*Work instructions*
1. Reproduce word for word the portion of the news article on the North Korean boat crossing that opens with the words containing "The border crossing, however, has" and closes with "condition of anonymity.".
2. Extend the news report on the four North Koreans who crossed the maritime border in the East Sea, picking up immediately after its final sentence.

*Selection*
----------------------------------------

North Korea's Kim Jong Un. (KCNA/Xinhua via Zuma Press/TNS)
October 26, 2023

A group of unidentified North Koreans crossed the inter-Korean maritime border in a boat in the East Sea on Tuesday morning, marking the first case since 2019.

The four North Koreans traveled across the inter-Korean border in a small wooden vessel and initially expressed their intent to defect to South Korea when they were discovered by South Korea’s Coast Guard, government sources told The Korea Herald.

The initial assessment by the South Korean government suggests that the four individuals — one man and three women — are a family, The Korea Herald learned from a conversation with a government source.

The vessel was around 7.5 meters in length and weighed less than 5 tons, a typical configuration used by the North Korean military for various operations, including fishing. At the time of the discovery, the four people on board were unarmed and not wearing military uniforms.

The border crossing, however, has led to accusations of a failure of military surveillance in the maritime border area.

The South Korean military initially detected unusual activity on the northern side of the Northern Limit Line, the de facto maritime border in the East Sea, which included a search operation by the North Korean military, before 4 a.m. on Tuesday, senior officials from the Joint Chiefs of Staff said Tuesday on condition of anonymity.

Before 5 a.m., the South Korean Navy’s P-3 maritime surveillance aircraft and at least one vessel were dispatched near the NLL, but the military did not initially identify the North Korean vessel moving toward South Korea.

Subsequently, the South Korean Army’s ground-based radar system for maritime surveillance first detected the North Korean vessel at around 5:30 a.m. and continued tracking it. The Navy’s Thermal Observation Devices (TODs) later identified the vessel at approximately 6:30 a.m.

Before receiving the report from a South Korean fishing vessel, the South Korean military was unable to confirm that the unusual object it had tracked for over an hour was the same vessel.

The South Korean military was also unable to confirm the exact time the North Korean boat crossed the Northern Limit Line.

A South Korean fishing vessel, operating about 11 kilometers off the eastern coast of the city of Sokcho, Gangwon Province, initially spotted the North Korean boat at approximately 7:10 a.m. and reported it to the Coast Guard.

A Coast Guard patrol boat swiftly arrived at the scene, where they verified the presence of four North Koreans on board at around 8 a.m. The Coast Guard then handed the individuals over to the South Korean government’s joint investigation team.

The South Korean military secured the four North Koreans in coordination with the Coast Guard on Tuesday morning, according to the JCS.

----------------------------------------

*Given material*

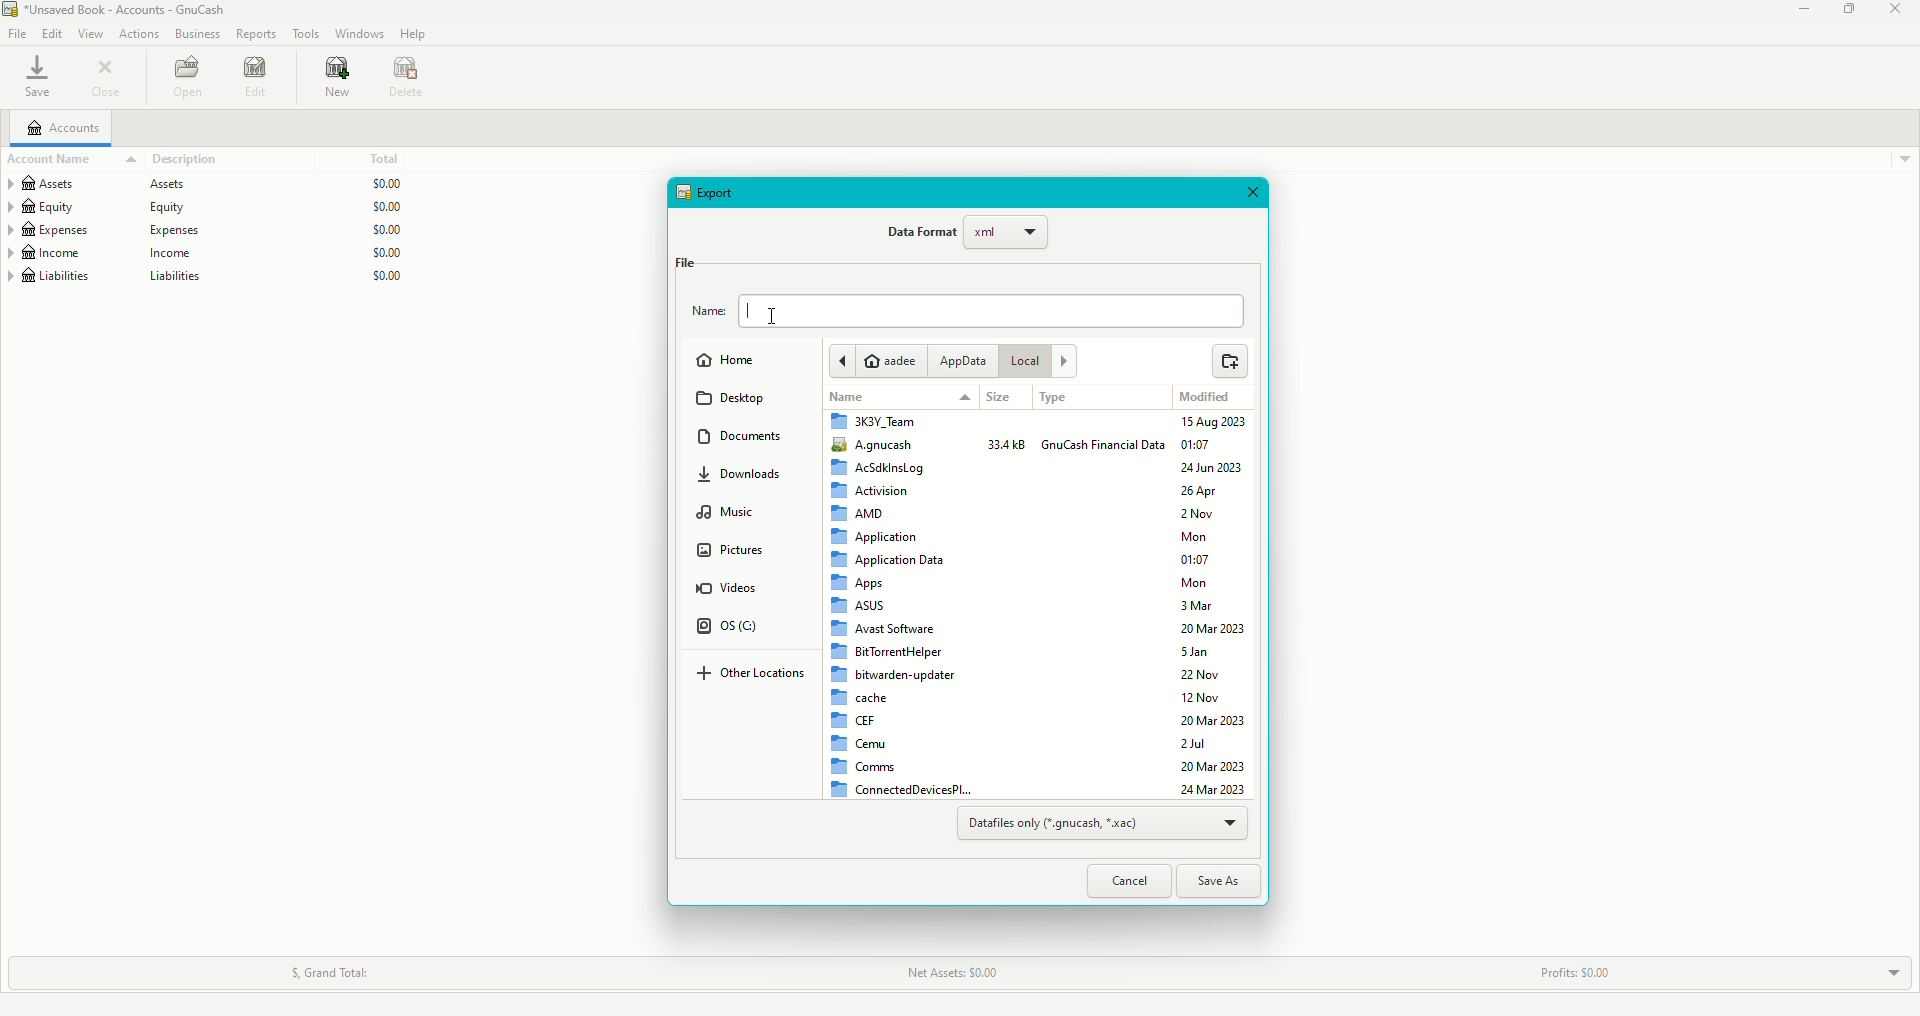  What do you see at coordinates (684, 261) in the screenshot?
I see `File` at bounding box center [684, 261].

----------------------------------------

*Answers given*
1.
The border crossing, however, has led to accusations of a failure of military surveillance in the maritime border area.

The South Korean military initially detected unusual activity on the northern side of the Northern Limit Line, the de facto maritime border in the East Sea, which included a search operation by the North Korean military, before 4 a.m. on Tuesday, senior officials from the Joint Chiefs of Staff said Tuesday on condition of anonymity.

2.
JCS officials, however, denied claims that the military’s surveillance operation near the inter-Korean maritime border had failed.

Surveillance had detected the vessel moving diagonally toward Sokcho from the northeast. The JCS officials pointed out that the vessel’s route was similar to other South Korean vessels operating in the area.

“There are hundreds of fishing vessels out there. So, with constant comings and goings, there are established routes near the ports. However, beyond those areas, they maneuver freely for their fishing operations. So, it’s challenging to consider the movement (of the North Korean vessel) as an extraordinary situation; rather, it is more of a common practice,” one unnamed official said during a closed-door briefing.

“These situations occur with notable frequency, and when the Coast Guard and Navy must respond every time, it becomes an unmanageable circumstance from my point of view.”

However, the vessel is assumed to have originated in North Korea, intentionally traveled toward the far eastern region, crossed the inter-Korean border, and then proceeded to a South Korean port from the far northeastern area — potentially to evade South Korean monitoring.

The four North Koreans are currently subject to a joint government investigation aimed at understanding the motives behind their defection and assessing whether their desire to escape North Korea is genuine.

This is the first East Sea border crossing by North Koreans to evade surveillance since June 2019, according to the military.

During that incident, a North Korean fishing vessel, carrying four individuals, successfully docked at the port in Samcheok, Gangwon Province, catching the South Korean military off guard, and was only discovered after a civilian reported the border crossing to the police.